KOTA BANDUNG – Penjabat Gubernur Jawa Barat Bey Machmudin mengapresiasi program Jurnalis Santri yang diinisiasi Ikatan Jurnalis Televisi Indonesia (IJTI) Jawa Barat.

Jurnalis Santri yang digelar IJTI pada 2024 merupakan seri yang ketiga mengambil tema ‘Kemilau Ramadan Bersama Jurnalis TV,’ digelar di Pondok Pesantren Sukamiskin Bandung.

Menurut Bey di era teknologi informasi, banyak generasi muda termasuk para santri yang punya bakat multimedia.
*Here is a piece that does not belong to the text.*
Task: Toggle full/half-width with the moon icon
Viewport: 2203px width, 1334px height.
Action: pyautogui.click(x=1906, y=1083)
Mulai dari fotografi, videografi, hingga membuat karya tulis.

Maka bakat yang dimiliki generasi muda, perlu diarahkan supaya ada kematangan dalam menyebar informasi. Apalagi di era serbacepat berbagai informasi mengalir deras, termasuk berita hoaks yang mesti terus diwaspadai.
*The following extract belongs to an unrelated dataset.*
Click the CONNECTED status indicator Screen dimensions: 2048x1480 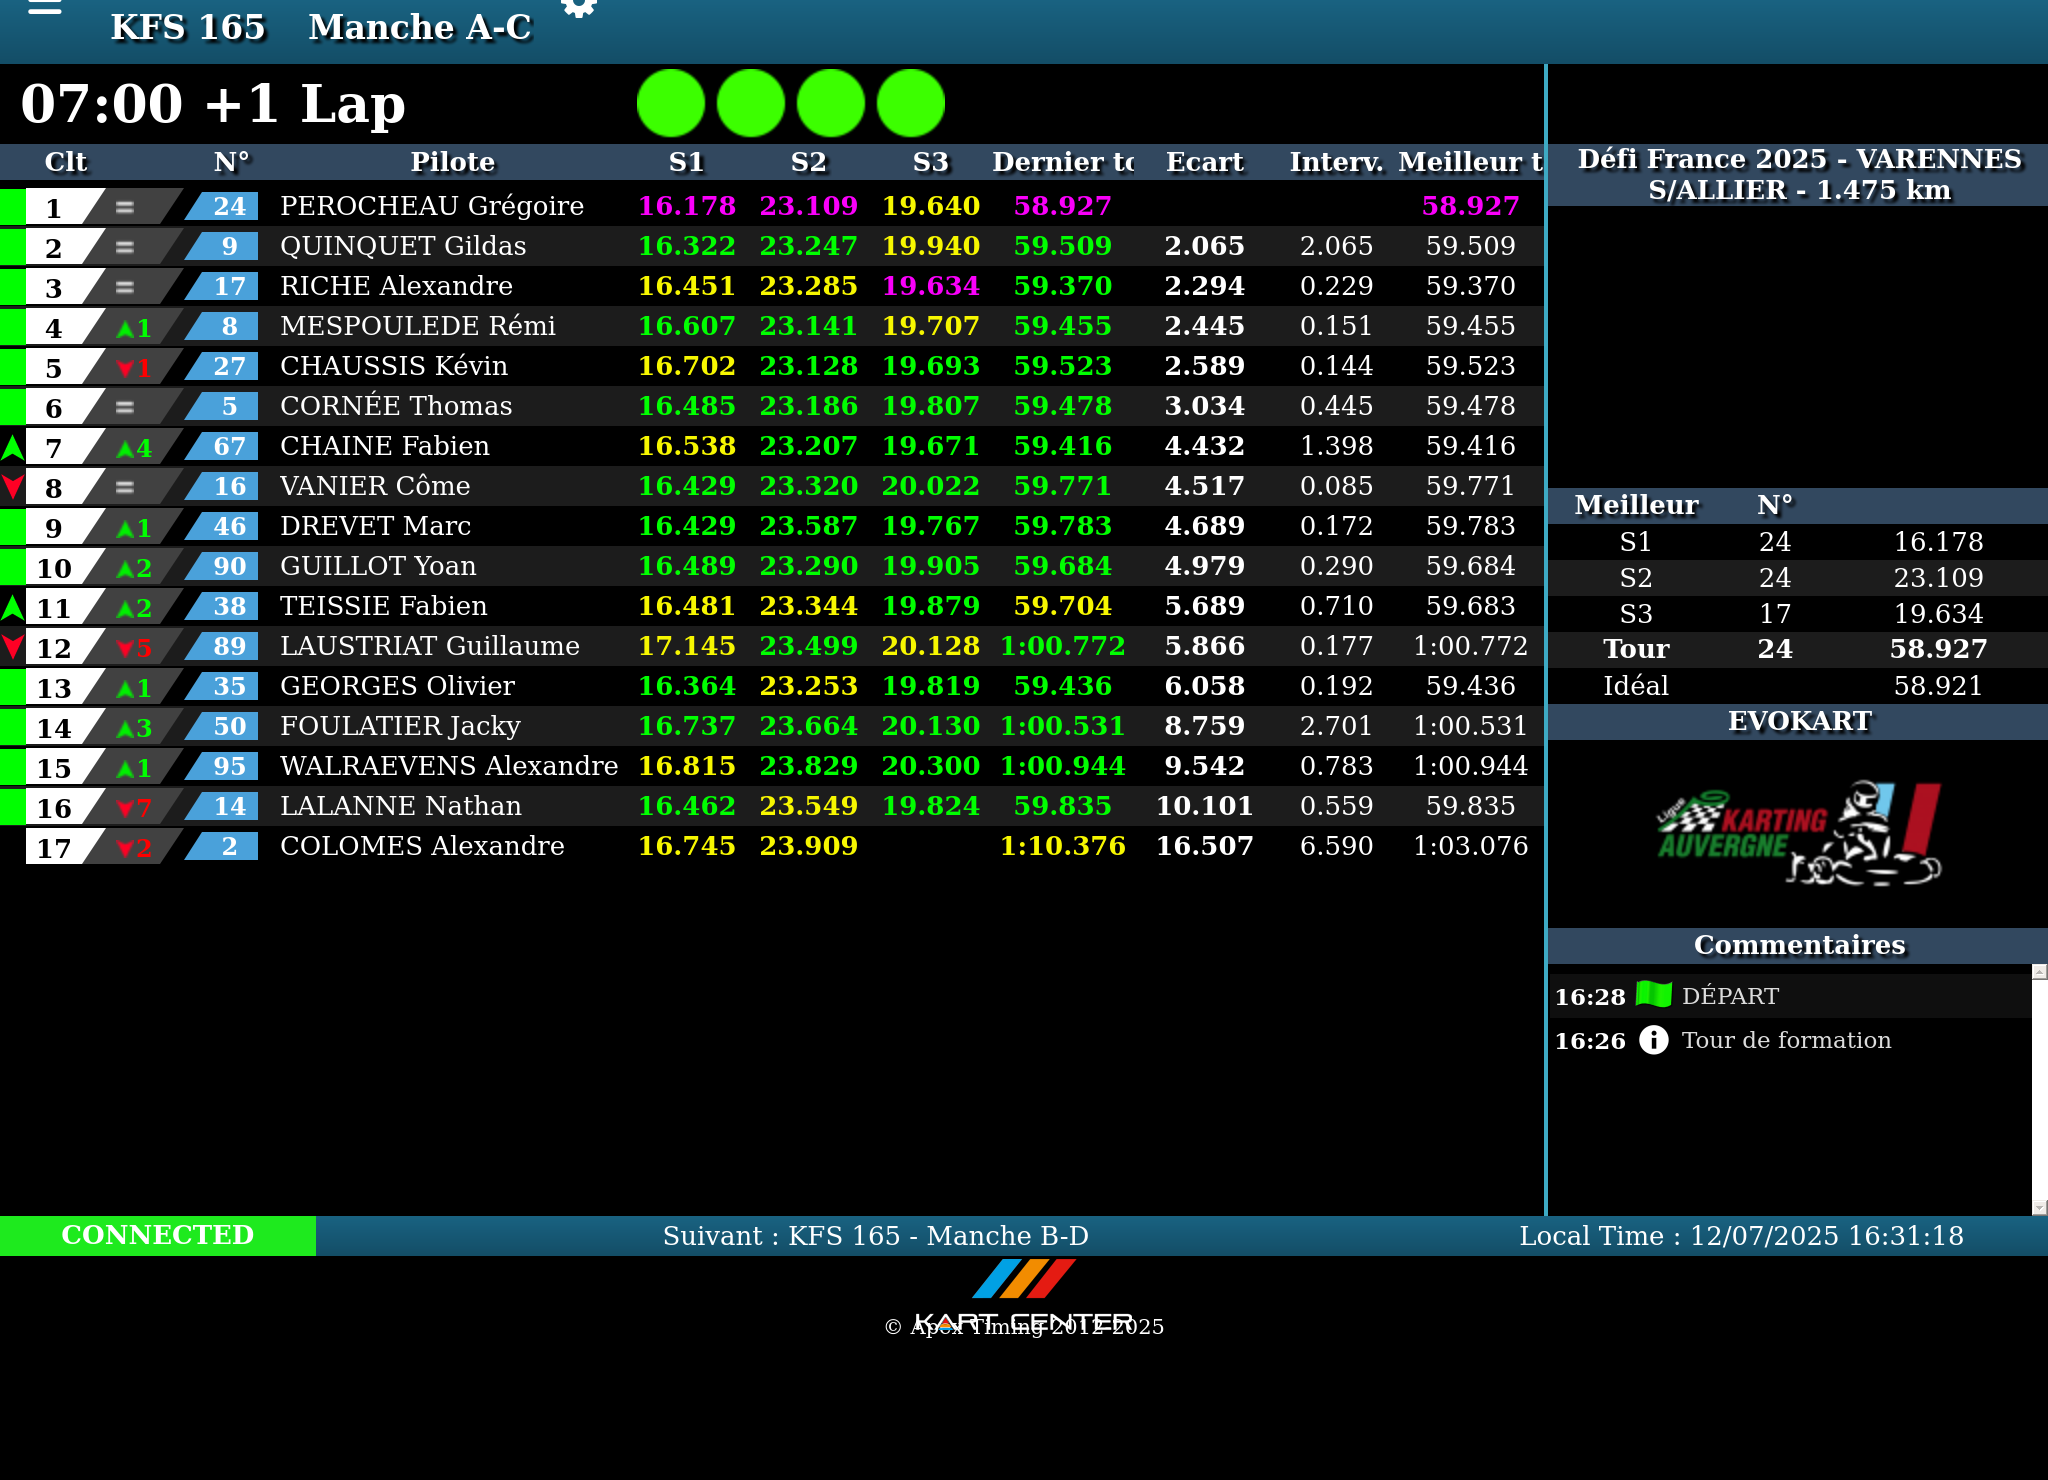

”Saya menyambut baik program Jurnalis Santri ini karena memang banyak anak-anak muda dalam hal ini santri yang mempunyai bakat menulis, menggunakan kamera foto maupun video,” ujar Bey Machmudin di Ponpes Sukamiskin Bandung, Jumat (22/3/2024).
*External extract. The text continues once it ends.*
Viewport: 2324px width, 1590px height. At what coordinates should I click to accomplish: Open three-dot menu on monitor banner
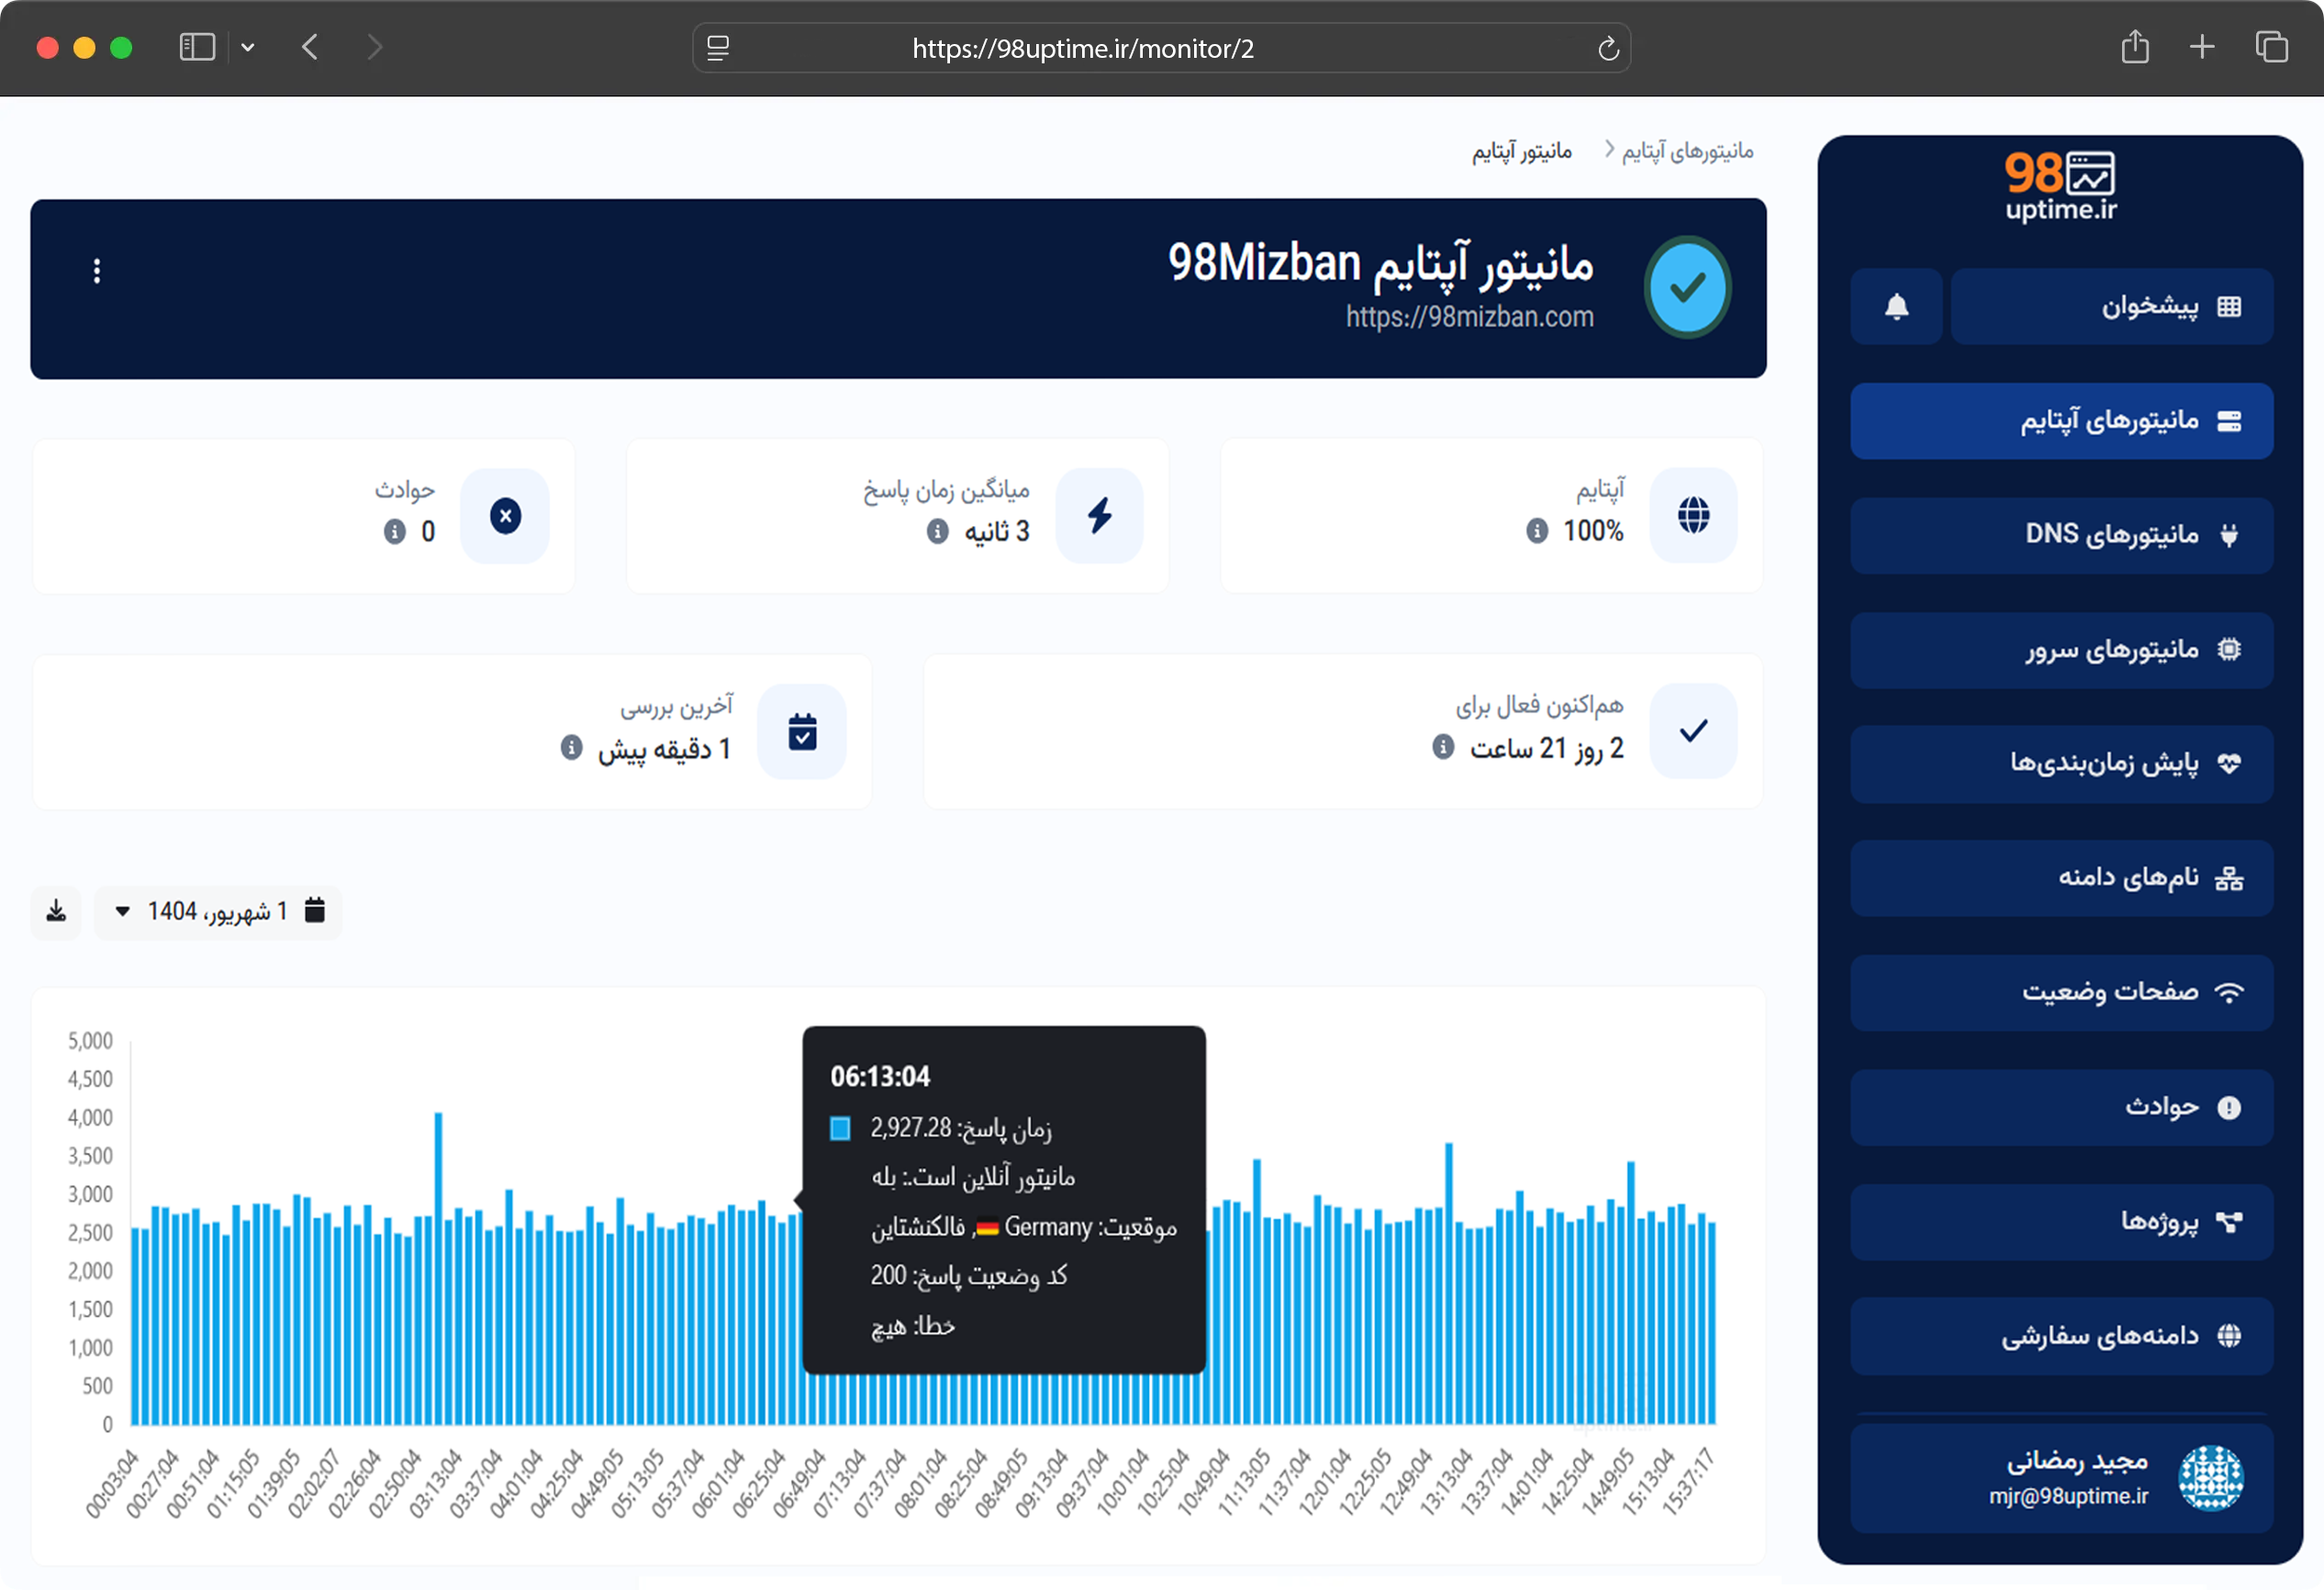97,271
”Dengan adanya (Jurnalis Santri) ini (santri) lebih diarahkan dan semoga mereka mendapat ilmu yang baik dan bermanfaat dan dapat diamalkan kepada masyarakat,” tambahnya.

Terlebih sebagai santri, diharapkan dengan dibekali ilmu jurnalistik, generasi muda yang fokus mempelajari agama Islam ini dapat memegang teguh nilai- nilai kebenaran pada saat memproduksi suatu karya jurnalistik, atau konten informasi di sosial media. ”Jadi nanti pengambilan gambar lebih bagus tulisannya lebih baik,” katanya.

Bey mendorong IJTI Jabar dapat memperlebar langkahnya. Artinya program serupa dapat juga menyasar pelajar dan mahasiswa untuk mendorong literasi masyarakat.

”Dunia jurnalistik sangat berkembang, sekarang suatu media tidak hanya bersaing dengan media lainnya tapi juga bersaing dengan media sosial,” katanya.

Maka, media harus memegang teguh kebenaran. Di samping itu, media perlu mengedepankan kecepatan dan ketepatan dalam memberitakan suatu kejadian. Dalam program Jurnalis Santri  terdapat konsep tukar Ilmu, yang mana para jurnalis juga bisa menyerap ilmu agama dari pondok pesantren.

”Juga untuk Jurnalis, akang -akang ikut pesantren, jadi lebih patuh pada norma- norma jurnalistik, memegang teguh prinsip -prinsip jurnalistik, jadi supaya media- media itu menjadi patokan masyarakat untuk menghadirkan berita- berita yang benar,” pungkas Bey.